═════ EXTRACTED ENTRIES ═════
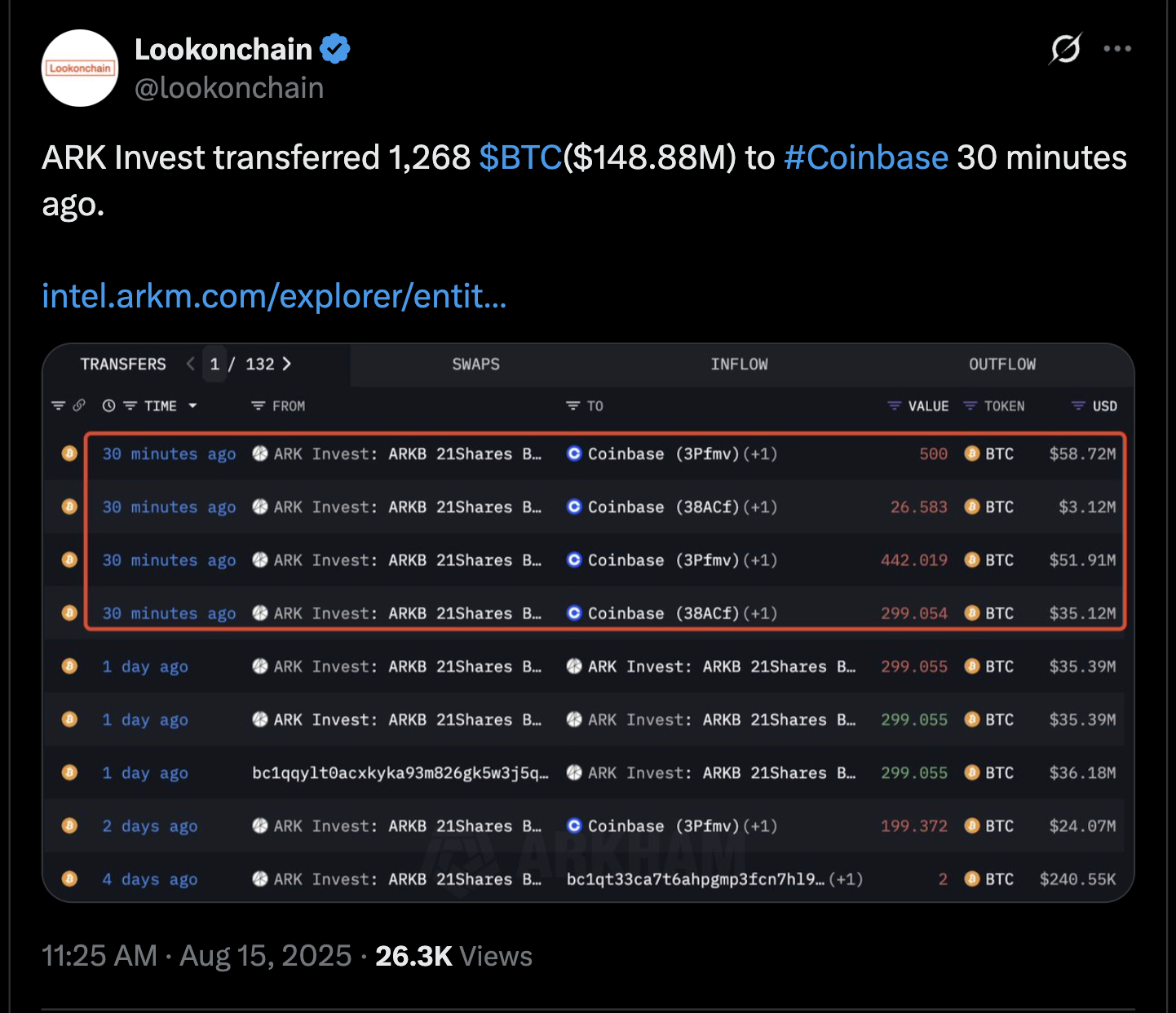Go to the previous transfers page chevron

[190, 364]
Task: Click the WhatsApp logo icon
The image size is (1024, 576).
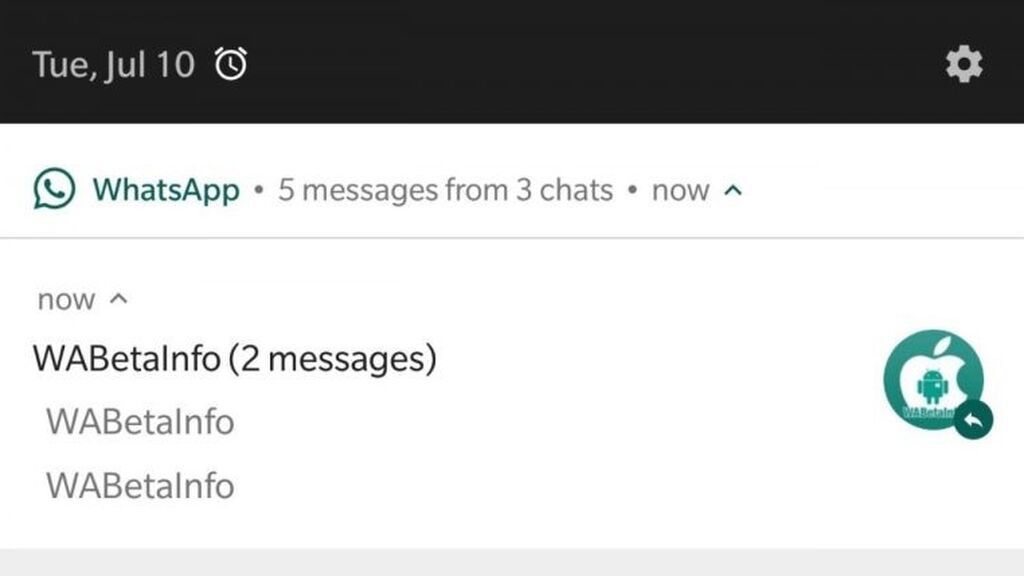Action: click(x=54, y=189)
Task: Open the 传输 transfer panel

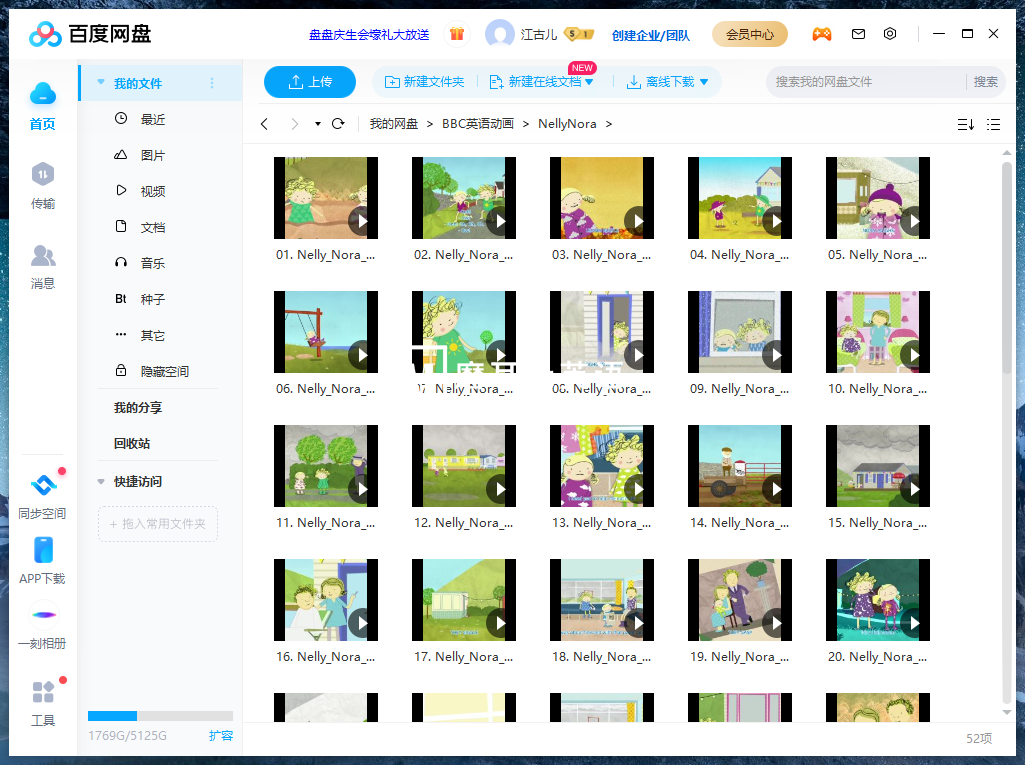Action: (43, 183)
═════
*PROMPT*. The required answer is the lines from the one that contains "Task: Click the WhatsApp logo icon" through the last line of the records, restated word for word, with every picture dropped.

*RESPONSE BELOW*.
Task: Click the WhatsApp logo icon
The image size is (1024, 576).
Action: click(x=54, y=189)
Task: Open the 传输 transfer panel

Action: (43, 183)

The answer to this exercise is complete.